Making sense of his killing was “the hardest part” she said, describing it as a “senseless act that should never have happened”.

In court, Detective Superintendent Colm O’Malley told Roisin Lacey SC, for the DPP, that Mr Farnan was shot dead at 11.20pm as he answered a knock at the front door of the ground floor apartment he shared with his partner.

The shooter fired six shots at Mr Farnan, hitting him five times and causing nine injuries including the fatal injury to his chest. He was pronounced dead at the scene.

Neighbours said they saw a man running towards a walkway along the Royal Canal with a gun in his hand moments after hearing the series of gun blasts.

Det Sgt O’Malley said Merriman became a person of interest in the investigation and gardai searched his home.

Forensic investigators found gunshot residue on the clothes that matched residue from the discharged cartridges found at the scene.

Following a further search of the home in May 2016, gardai discovered a sub-machine gun and 25 rounds of ammunition hidden in the attic. Det Sgt O’Malley said the sub-machine gun was not the gun used to shoot Mr Farnan. Merriman was sentenced in 2018 to five years in prison for possession of the firearm in suspicious circumstances. He is still serving that sentence.

Sgt O’Malley said Merriman had been an accomplished footballer, playing with Peamount United in his early teens, but he drifted away and “became involved with individuals in Clondalkin”. Merriman started committing petty crimes and moved on to more serious crime after becoming involved with a criminal gang, the sergeant said.

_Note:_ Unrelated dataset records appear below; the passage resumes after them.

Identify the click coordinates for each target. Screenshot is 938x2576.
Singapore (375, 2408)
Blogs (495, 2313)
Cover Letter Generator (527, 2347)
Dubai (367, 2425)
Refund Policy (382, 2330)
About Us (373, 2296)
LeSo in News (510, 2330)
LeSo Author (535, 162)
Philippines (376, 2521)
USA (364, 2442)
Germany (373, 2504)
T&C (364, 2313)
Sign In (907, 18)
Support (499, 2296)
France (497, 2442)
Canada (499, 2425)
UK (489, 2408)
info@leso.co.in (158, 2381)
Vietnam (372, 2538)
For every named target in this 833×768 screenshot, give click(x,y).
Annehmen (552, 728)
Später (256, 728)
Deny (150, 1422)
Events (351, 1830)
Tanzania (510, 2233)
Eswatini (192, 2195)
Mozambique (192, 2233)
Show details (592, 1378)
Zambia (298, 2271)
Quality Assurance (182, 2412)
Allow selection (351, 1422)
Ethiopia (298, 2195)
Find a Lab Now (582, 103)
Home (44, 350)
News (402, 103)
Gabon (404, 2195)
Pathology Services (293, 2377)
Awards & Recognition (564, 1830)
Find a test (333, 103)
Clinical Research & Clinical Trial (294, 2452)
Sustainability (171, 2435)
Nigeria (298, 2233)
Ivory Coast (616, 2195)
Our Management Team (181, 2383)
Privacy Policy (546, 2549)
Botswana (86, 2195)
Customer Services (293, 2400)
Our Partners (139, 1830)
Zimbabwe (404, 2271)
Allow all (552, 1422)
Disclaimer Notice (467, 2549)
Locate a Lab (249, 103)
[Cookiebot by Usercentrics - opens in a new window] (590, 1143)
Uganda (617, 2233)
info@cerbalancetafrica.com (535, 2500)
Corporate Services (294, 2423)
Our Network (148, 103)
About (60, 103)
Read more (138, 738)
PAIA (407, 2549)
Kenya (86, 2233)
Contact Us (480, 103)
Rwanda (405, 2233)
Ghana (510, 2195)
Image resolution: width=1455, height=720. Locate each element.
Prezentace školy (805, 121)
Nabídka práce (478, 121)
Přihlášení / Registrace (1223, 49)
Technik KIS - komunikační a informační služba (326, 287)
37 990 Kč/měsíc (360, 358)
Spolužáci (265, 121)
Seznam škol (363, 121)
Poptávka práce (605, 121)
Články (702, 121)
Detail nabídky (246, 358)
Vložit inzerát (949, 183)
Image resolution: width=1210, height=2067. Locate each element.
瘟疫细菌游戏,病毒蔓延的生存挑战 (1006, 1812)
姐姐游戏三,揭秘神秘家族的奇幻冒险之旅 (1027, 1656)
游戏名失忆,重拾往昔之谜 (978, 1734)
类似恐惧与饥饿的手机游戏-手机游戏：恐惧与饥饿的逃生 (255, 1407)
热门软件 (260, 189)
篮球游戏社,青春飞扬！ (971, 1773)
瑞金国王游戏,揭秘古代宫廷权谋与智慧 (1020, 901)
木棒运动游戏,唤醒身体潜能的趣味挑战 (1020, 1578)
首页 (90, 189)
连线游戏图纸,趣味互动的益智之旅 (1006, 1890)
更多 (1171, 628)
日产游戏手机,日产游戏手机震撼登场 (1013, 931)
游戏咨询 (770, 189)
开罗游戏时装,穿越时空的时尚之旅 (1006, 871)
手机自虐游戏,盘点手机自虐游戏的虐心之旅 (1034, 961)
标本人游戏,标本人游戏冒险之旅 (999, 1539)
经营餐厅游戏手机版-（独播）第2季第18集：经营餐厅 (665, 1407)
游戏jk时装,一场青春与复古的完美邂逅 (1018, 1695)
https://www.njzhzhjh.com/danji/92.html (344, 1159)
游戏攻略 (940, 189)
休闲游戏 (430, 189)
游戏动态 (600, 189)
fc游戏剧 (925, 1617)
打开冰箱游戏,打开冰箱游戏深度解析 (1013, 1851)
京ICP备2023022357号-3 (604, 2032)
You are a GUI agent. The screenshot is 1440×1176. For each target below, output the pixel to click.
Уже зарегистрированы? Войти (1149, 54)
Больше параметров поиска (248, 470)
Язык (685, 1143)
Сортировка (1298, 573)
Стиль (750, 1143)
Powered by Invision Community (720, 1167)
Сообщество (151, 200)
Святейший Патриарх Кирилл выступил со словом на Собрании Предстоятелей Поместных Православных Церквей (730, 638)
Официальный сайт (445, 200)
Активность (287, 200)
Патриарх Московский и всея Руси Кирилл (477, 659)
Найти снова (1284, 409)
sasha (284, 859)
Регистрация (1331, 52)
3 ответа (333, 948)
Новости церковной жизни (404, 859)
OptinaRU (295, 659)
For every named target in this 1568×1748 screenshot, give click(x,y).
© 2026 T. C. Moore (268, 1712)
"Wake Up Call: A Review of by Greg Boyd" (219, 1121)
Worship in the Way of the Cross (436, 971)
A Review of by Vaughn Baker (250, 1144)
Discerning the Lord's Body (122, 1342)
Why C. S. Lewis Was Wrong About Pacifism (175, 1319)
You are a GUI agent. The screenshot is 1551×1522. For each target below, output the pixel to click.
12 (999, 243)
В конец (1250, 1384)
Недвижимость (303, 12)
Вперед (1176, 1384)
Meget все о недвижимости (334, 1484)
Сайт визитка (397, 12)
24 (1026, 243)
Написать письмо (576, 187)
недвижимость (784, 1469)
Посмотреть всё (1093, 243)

Merriman’s previous convictions included theft, burglary, robbery, possession of knives, criminal damage, breach of the peace, intoxication in public and possession of drugs for sale or supply, the detective said.

Fiona Murphy SC, for Merriman, told the court that her client pleaded guilty as soon as it was clear that the DPP would accept the lesser charge. She said that her client’s offending was linked to his drug use but in prison, urinalysis shows he is drug free since January of this year.

She said he has spent almost one quarter of his life in custody but in 2020 he reached a turning point in his life. She said he is an enhanced prisoner with special duties and is considered by staff to be a model prisoner.

He has undertaken numerous courses while in prison. She said he went “off the rails” in his teens after his parents separated and is “paying for it dearly having been in custody for the last six years”.